Penang (Day 132): George Town, a Hawker’s Delight

July 10, 2016

We woke up this morning and looked at the calendar. Exactly one week until we’re home. So crazy! We read that Sundays in George Town are very quiet so we had a leisurely morning ourselves. We’re both getting a bit of a cold, so today is mostly going to be a rest day for us as well (I guess that’s our sign to come home soon).

Tim was feeling better today and even ate some breakfast. We got there around 10am and breakfast ends at 10:30am. The staff in the restaurant aren’t very friendly or personable. They don’t acknowledge you or even break a smile.

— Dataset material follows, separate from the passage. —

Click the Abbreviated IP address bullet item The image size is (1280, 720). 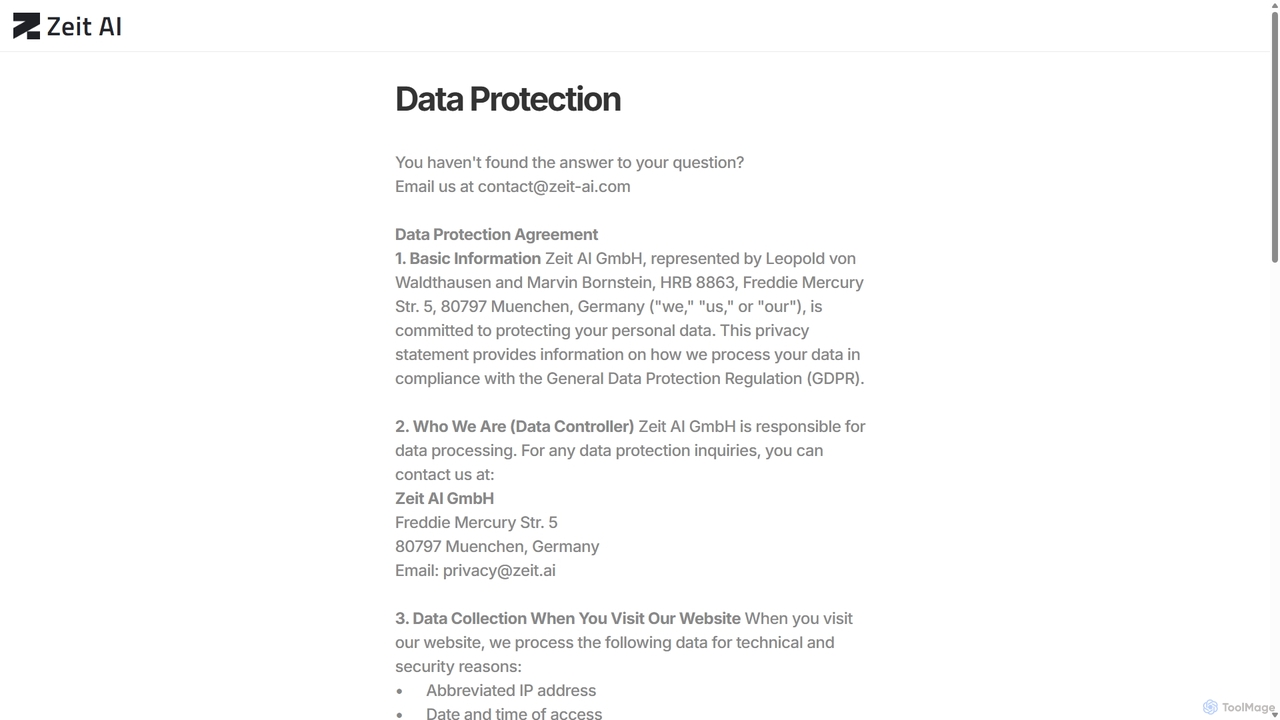[x=511, y=690]
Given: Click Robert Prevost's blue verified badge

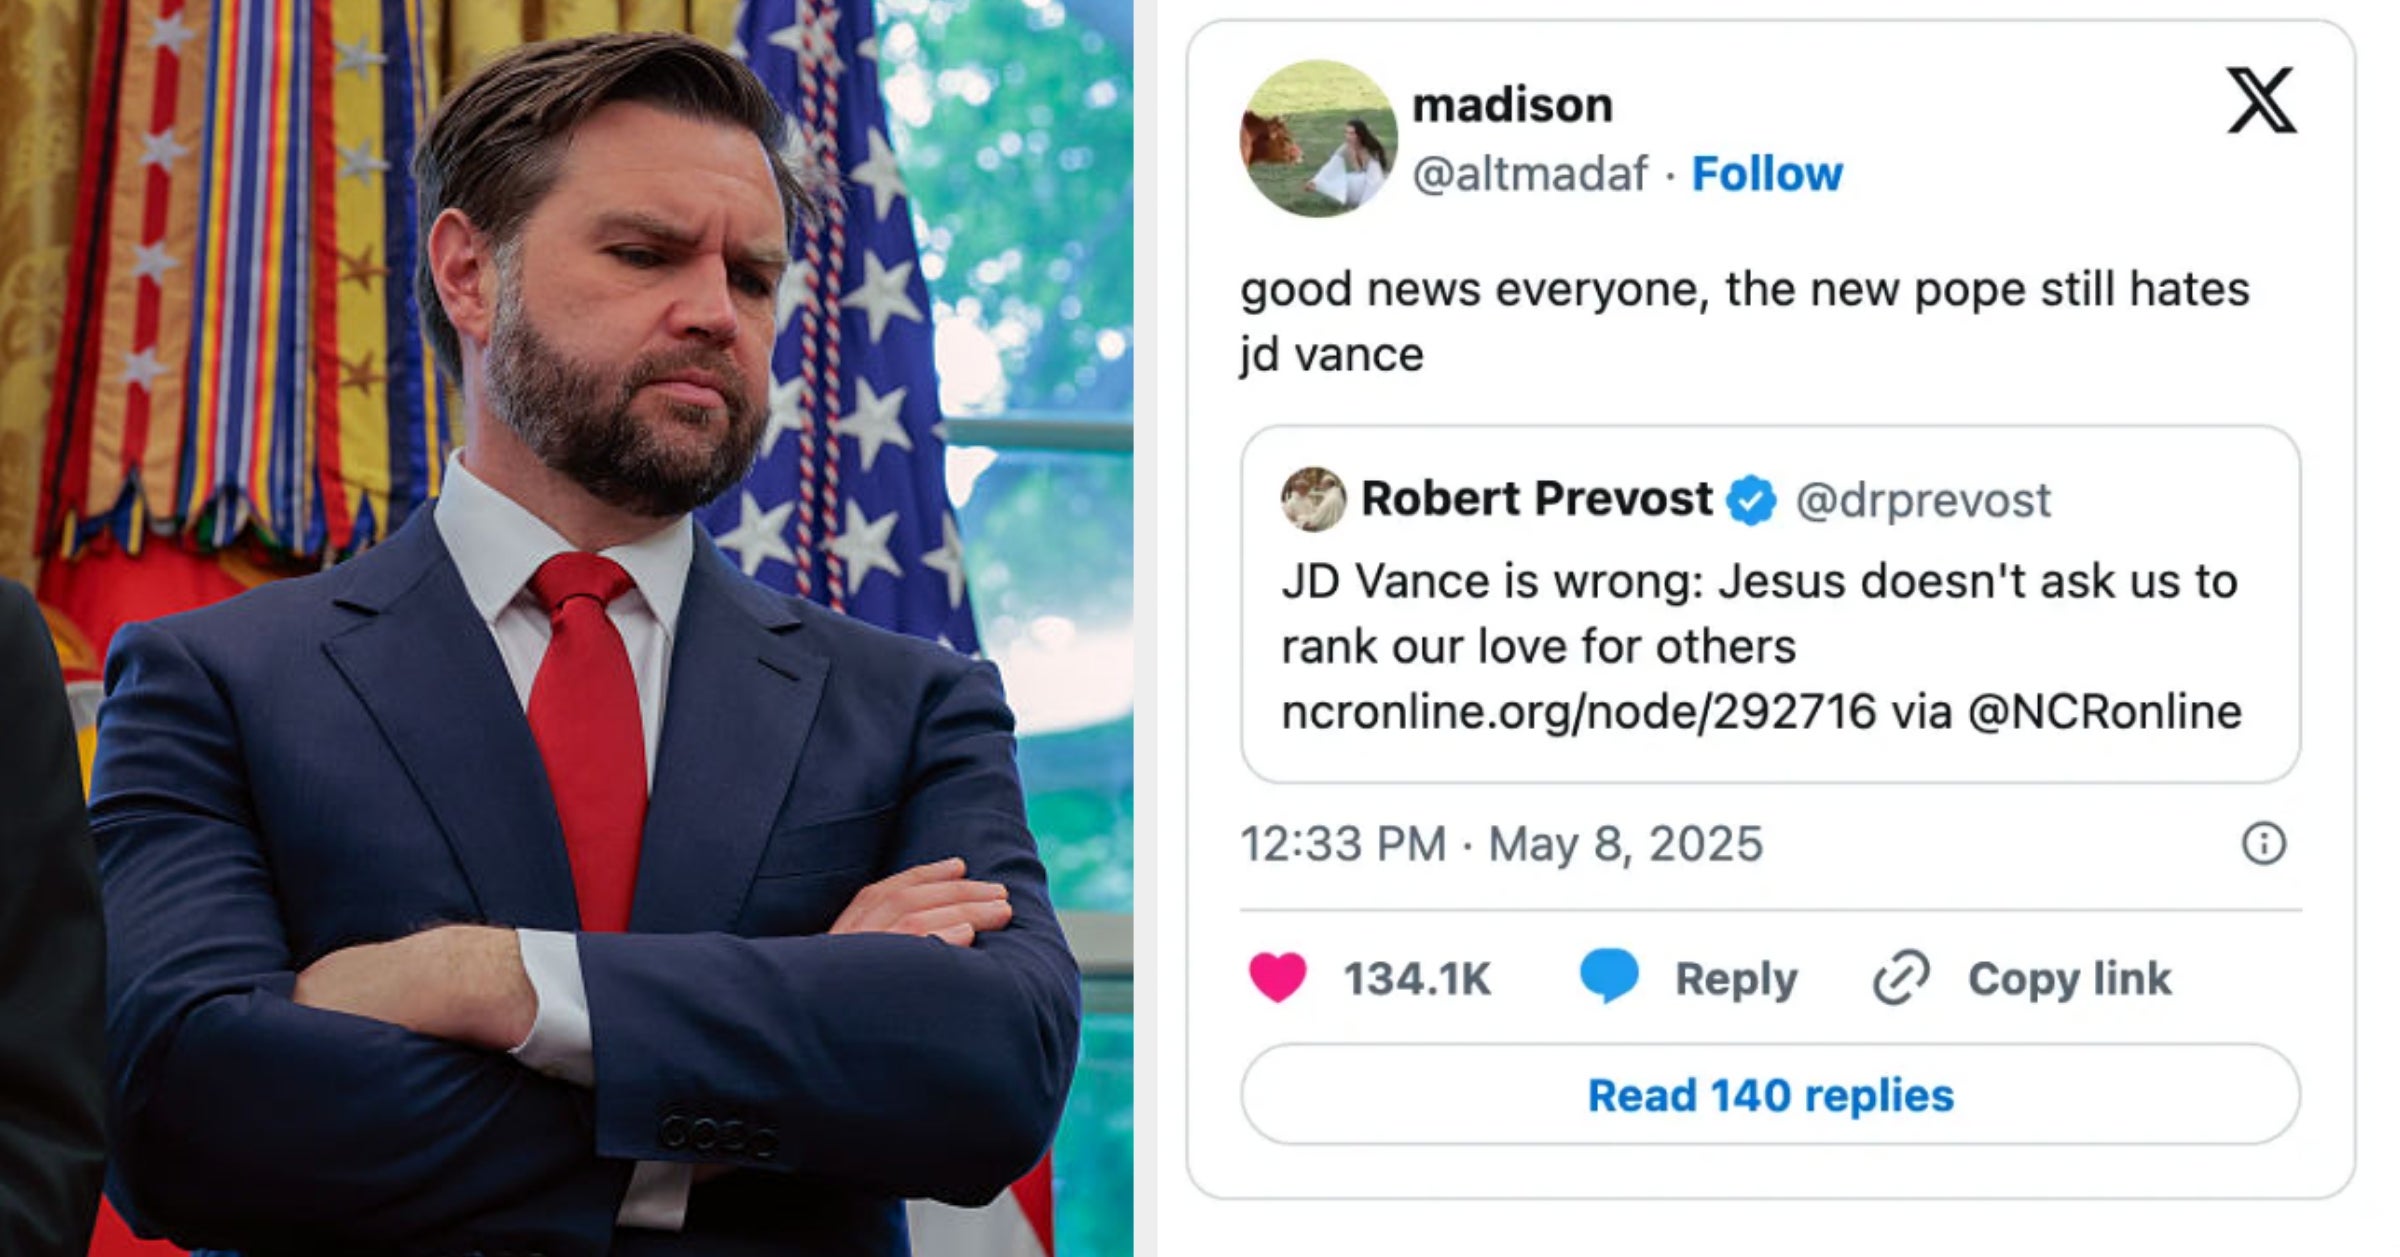Looking at the screenshot, I should pyautogui.click(x=1751, y=500).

The clock inside the restaurant is also 5 minutes fast, so at 10:25am, the attendant started unplugging and turning off the appliances and then turned off the lights. There were about 5 tables still eating, so this was pretty rude and unprofessional. They should really change the clocks in the restaurant.

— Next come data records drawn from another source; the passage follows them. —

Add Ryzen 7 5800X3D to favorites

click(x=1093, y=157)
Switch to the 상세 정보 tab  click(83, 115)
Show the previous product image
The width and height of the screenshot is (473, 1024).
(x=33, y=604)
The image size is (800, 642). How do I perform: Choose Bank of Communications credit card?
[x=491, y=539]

We’ve been catching up on Suits (on Netflix) over the past couple of weeks, so that’s what we’ve been doing while resting. It wasn’t until around noon that we headed out for the afternoon. Our main attraction for today was to visit “Penang Road Famous Teochew Chendul“.

Lebuh Kimberley - lots of food options and reminded me of my sister!
Lebuh Kimberley – lots of food markets and reminded me of my sister!
We've arrived!
We’ve arrived at Penang Road Famous Teochew Chendul

Penang Road restaurant was about 8 minutes away from our hotel by foot and away from the heritage area. When we arrived, we found a crowded looking alley with people lined up at the teochew chendul stand. It was a bit confusing because they have a cart outside with the chendul and then a whole lane was made up of their restaurant stalls. We walked down a bit further to get char koay toew (6 MYR = $1.95 CAD) and sat down to eat it. When we were sitting and eating, staff kept coming up to us asking if we wanted chendul. It was only then we realized that all the stalls belonged to them too.

Line up for chendul
Line up for chendul
Menu with all the choices
Menu with all the choices
Char Koay Toew stall, which makes the noodles for Penang Road!
Char Koay Toew stall, which makes the noodles for Penang Road.
Delicious char koay toew with egg ($1.95 CAD)
Delicious Char Koay Toew with egg ($1.95 CAD)

The row of stalls had many of Penang’s specialties, so you could check off a lot of Malaysian dishes at one location. There was no way we would be able to check off all the food on the list in just a few days, but this was a start. I saw an Assam laksa (aka Penang Laksa) stall closer to the beginning of the alley and was interested in trying it. I’ve only ever had Singaporean laksa (curry based laksa), which is more popular and common at home than this one. I know there are some restaurants in Vancouver that serve Assam Laksa, but they like to warn customers before they order it because it may not be what they expect – with that warning, I never ordered it. Since we’re in Penang, the birthplace of this type of laksa, I wanted to try it.

How they scoop and drain the laksa soup
How they scoop and drain the laksa soup
The restaurant's self-seating
The restaurant’s self-seating

While I was waiting for my laksa to come, Tim went to the Penang fried chicken stall and got a thigh and a wing (6 MYR = $1.95 CAD). As with other hawker’s markets here, we ordered at the stall and they found us. We had a few waitresses on occasion asking people if this was their dish – they should have a numbering system like Red Garden. The Assam Laksa (4.80 MYR = $1.56 CAD) was surprisingly good – but has a very fishy smell (so if you don’t like fish you shouldn’t eat this) and is sour and a little spicy (more like a tom yum broth than curry). There was a lot of ingredients in the soup and when you watch them pour the soup into the bowl, they scoop the soup and then drain all the liquid out but hold in all the “junk” in the bowl (repeat a few times). Tim’s chicken was good and I liked the sweet and spicy dipping sauce they gave with the chicken.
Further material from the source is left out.